I think it's fair to say that at least Democrats don't consider it a swing state anymore.
So why bother, right?
It's fascinating to look back at 2008.
And I was in that ballroom when Barack Obama won the Iowa caucuses.
And again, the people who knew better all knew Hillary Clinton was going to win the Iowa caucuses.
And when Obama won, it was in this place that literally it was the first time I ever
thought, and I think the first time a lot of people thought that, oh, this guy could be president.
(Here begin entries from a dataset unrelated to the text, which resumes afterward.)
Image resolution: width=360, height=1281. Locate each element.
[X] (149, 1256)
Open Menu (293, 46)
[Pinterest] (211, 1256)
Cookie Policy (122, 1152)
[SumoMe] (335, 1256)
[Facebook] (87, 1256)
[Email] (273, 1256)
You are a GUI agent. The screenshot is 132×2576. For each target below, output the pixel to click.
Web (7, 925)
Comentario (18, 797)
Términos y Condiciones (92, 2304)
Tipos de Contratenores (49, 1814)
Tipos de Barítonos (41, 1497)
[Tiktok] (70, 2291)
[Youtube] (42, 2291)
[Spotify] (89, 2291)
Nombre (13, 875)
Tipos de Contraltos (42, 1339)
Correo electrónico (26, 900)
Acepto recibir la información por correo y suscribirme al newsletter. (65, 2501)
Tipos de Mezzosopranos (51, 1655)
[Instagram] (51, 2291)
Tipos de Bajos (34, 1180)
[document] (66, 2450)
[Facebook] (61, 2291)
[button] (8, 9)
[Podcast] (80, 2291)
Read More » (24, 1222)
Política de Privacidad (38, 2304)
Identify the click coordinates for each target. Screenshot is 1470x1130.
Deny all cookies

You know, I mean, it was, and again, it was because of Iowa. But this state feels redder than
red now. A number of states have gone that way. Ohio put it
in the same category. But Don, isn't there a sort of political irony worth noting here in that the
Iowa caucuses have historically not been a very good predictor of who ultimately wins the Republican
nomination. But it's actually been pretty good at determining the Democratic nomination and
creating a pathway for a candidate like Barack Obama. And I think it says that Iowa Democrats
are more representative of Democrats nationally, somewhat. I'm not saying they are absolutely
representative, but they're more representative and more in line with the thinking of the national party than Iowa
Republicans have been when it comes to picking these early candidates. Jimmy Carter launched his
presidential, successful presidential run by doing well in Iowa. John Kerry won here. Barack Obama
won here. Biden has never done well here. So we have to throw that in.
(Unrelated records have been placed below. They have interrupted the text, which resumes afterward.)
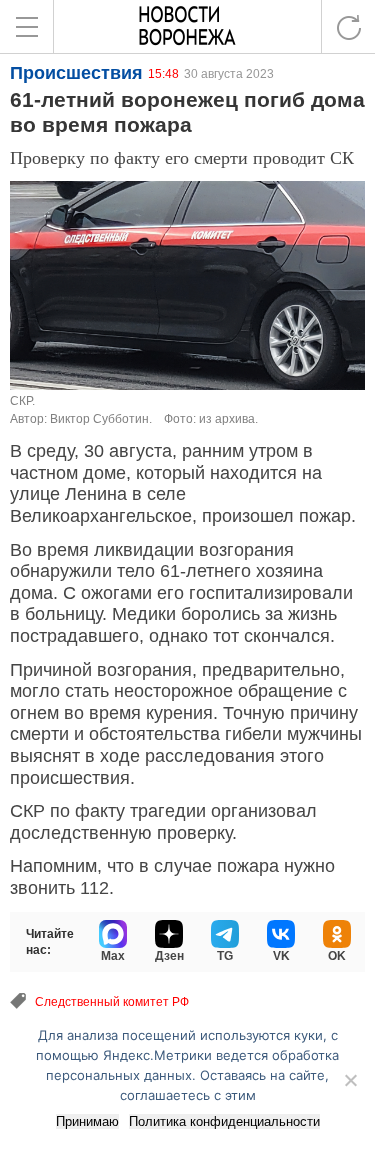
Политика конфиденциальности (224, 1121)
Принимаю (87, 1121)
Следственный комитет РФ (112, 1002)
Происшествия (76, 73)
But if I go back to the winners of the Republican Iowa caucuses that I've seen,
where is President Ted Cruz? Where is President Rick Santoro?
So Clay, where do you see Iowa in 2024? You mentioned that you think there's two tickets
out of Iowa. I would say that people
that I talked to in Washington seem to think that Iowa will be hugely consequential for Republicans
in that if anybody beats Donald Trump in Iowa, it really could be a two-way race. And if Trump
routes in Iowa, maybe it was his all along. So the way that I'm looking at that question right now,
based on the people that I've talked to at the Iowa State Fair who are just kind of paying attention to the politics that's playing out,
is you see the people who are in the Trump and MAGA clothes. They were following Mike Pence
around saying you're a traitor. And there's certainly the diehards that are here. But then
you'll find people who are just kind of watching. And I went up and talked
with a woman, Jill Crane, who was kind of watching Mike Pence at the soapbox. She caught the end of
the speech. And I went up and she was a little reluctant to talk to me. But she said she was
looking around, but she just wants a candidate who can end the divisiveness that they're seeing
in the Republican Party right now. I grew up in a Republican household. I thought it was a great party,
but I can't stand it right now, to be honest. So I'm kind of like, eh.
Are you leaning towards a handful of candidates or are you?
Not so much. Not yet.
So there's a lot of people who are just still kicking the tires.
There's certainly an appetite for somebody else aside from Donald Trump. And
everybody's spending a lot of time here hoping that they can kind of catch those ears and be
that person. All right, let's leave it there for today. Clay Masters, as always, thank you for
being on the podcast. You're welcome. Thank you. I'm Susan Davis. I cover politics. And I'm Don
Garnier, national political correspondent. And thanks for listening to the NPR Politics Podcast.